So on Thursday, July 9, Nancy asked me to tag along with Roberta, our translator, and her for the interview with someone about family doctors that still make house calls. We met this 50-year-old man with thinning, receding gray hair by the chapel on campus. We thought the interview was going to take place there but he said, “We do interview my way.” So we hopped in his car and drove-off to God knows where.
We quickly were outside of Urbino on an old road with hairpin turns and cliffs off to our sides. We changed roads a lot, so much that none of us could remember how to find our way back just in case this man turned out to be a killer or something. We should have brought bread crumbs.

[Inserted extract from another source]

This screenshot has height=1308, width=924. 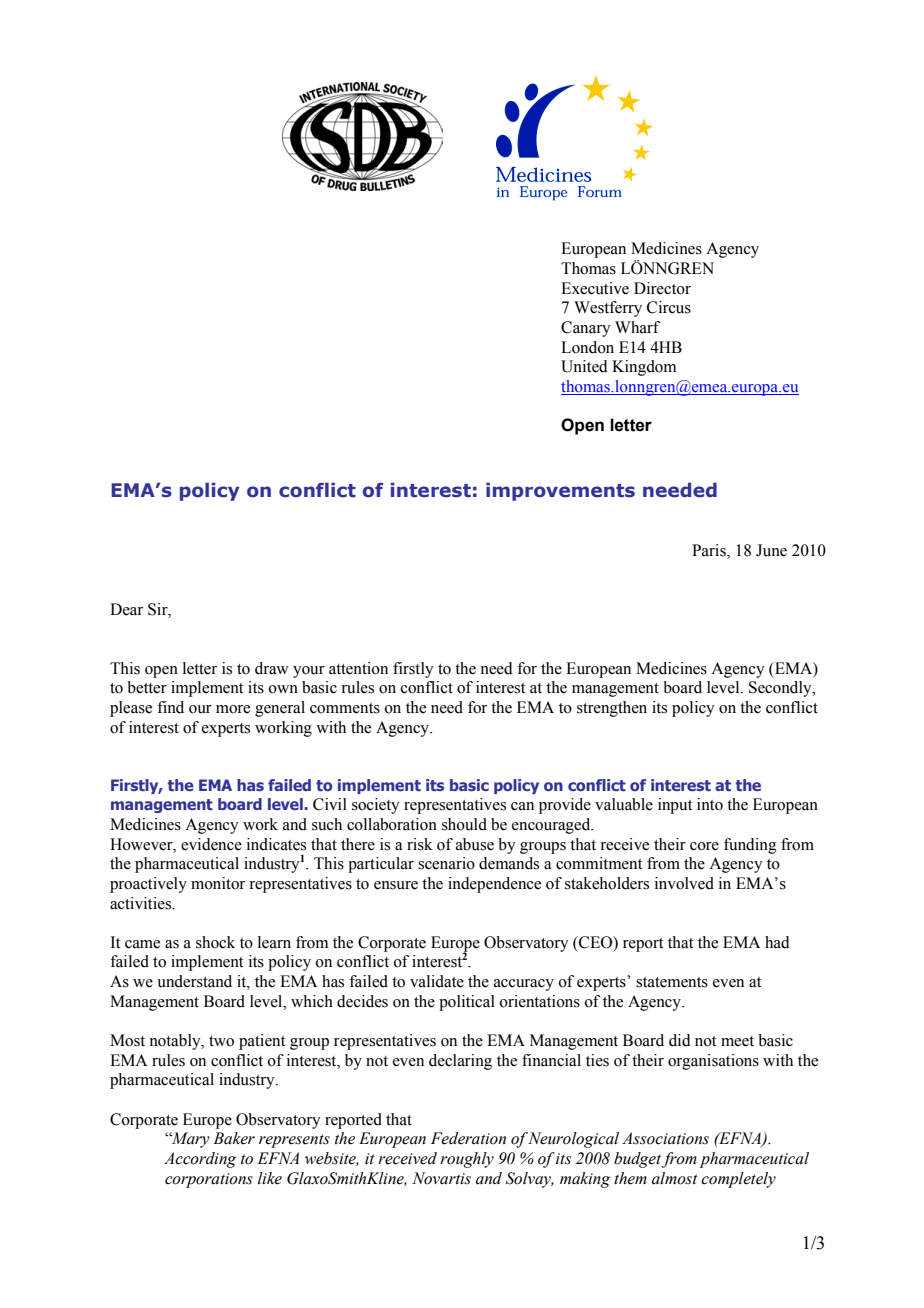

Roberta was talking up a storm with this man about politics and Obama. We eventually make it to this man’s laboratory and met some other people. Nancy did her interview, while Roberta and I were just chatting away about different things. When the interview was complete, our drive/kidnapper said, “Now to lunch.” Nancy and I looked at each other and we both knew that neither off us brought any money.
So we drive-off, yet again, to another unknown destination. We ended up in this small, ancient city with cobble stone roads and a gorgeous lake with trees and old houses along the shore. We parked near the most spectacular view I have seen on the trip. The other people met us and we walked to a restaurant close by. This place had a table reserved for us with nice dishes, silverware, and a golden yellow tablecloth. They gave us some choices of different foods and we said “sure” to most. The servings came out in big dishes and each person ate as much he or she wanted. We had ravioli made with eggs, ravioli with meat sauce, some kind of long pasta with meat sauce, gnocchi, and a dessert that was like a custard in a fried dough bowl. They also brought out three different liquors: one cherry flavored, one lemon flavored, and then straight grappa.
When we had finished this huge meal, Nancy and I were thinking “do we have to pay?” Well we didn’t. Our kidnapper paid for everyone’s meal. It had to have been over 100 euros easily. So then we hopped back in the car and quickly discovered that this very generous man was a little tipsy. He took us on back roads the whole way. Now in Tennessee, we have some very curvy and twisty roads but the ones here are 10 times worse. I really like roads that give you a “roller coaster” feeling. Nancy was holding on for dear life most of the way back.
About a quarter of the way back, I noticed a little green grasshopper in the car. I picked it up but it jumped out of my fingers and left one of its’ twitching legs behind. I looked over at Nancy and she looks like she is about ready to scream out loud but she was trying so hard to hold it in. I tried to find what was scaring her and discovered that the grasshopper had made a new friend. I moved it somewhere and it disappeared.
We made it back to the chapel on campus and thanked our kidnapper so much for everything. I think this was the best interview/kidnapping I have ever experienced.




Sometimes the coming and going is what it is all about. I think too the surprises in life come few and far between. This post captures well the joy in just letting go and living the surprise.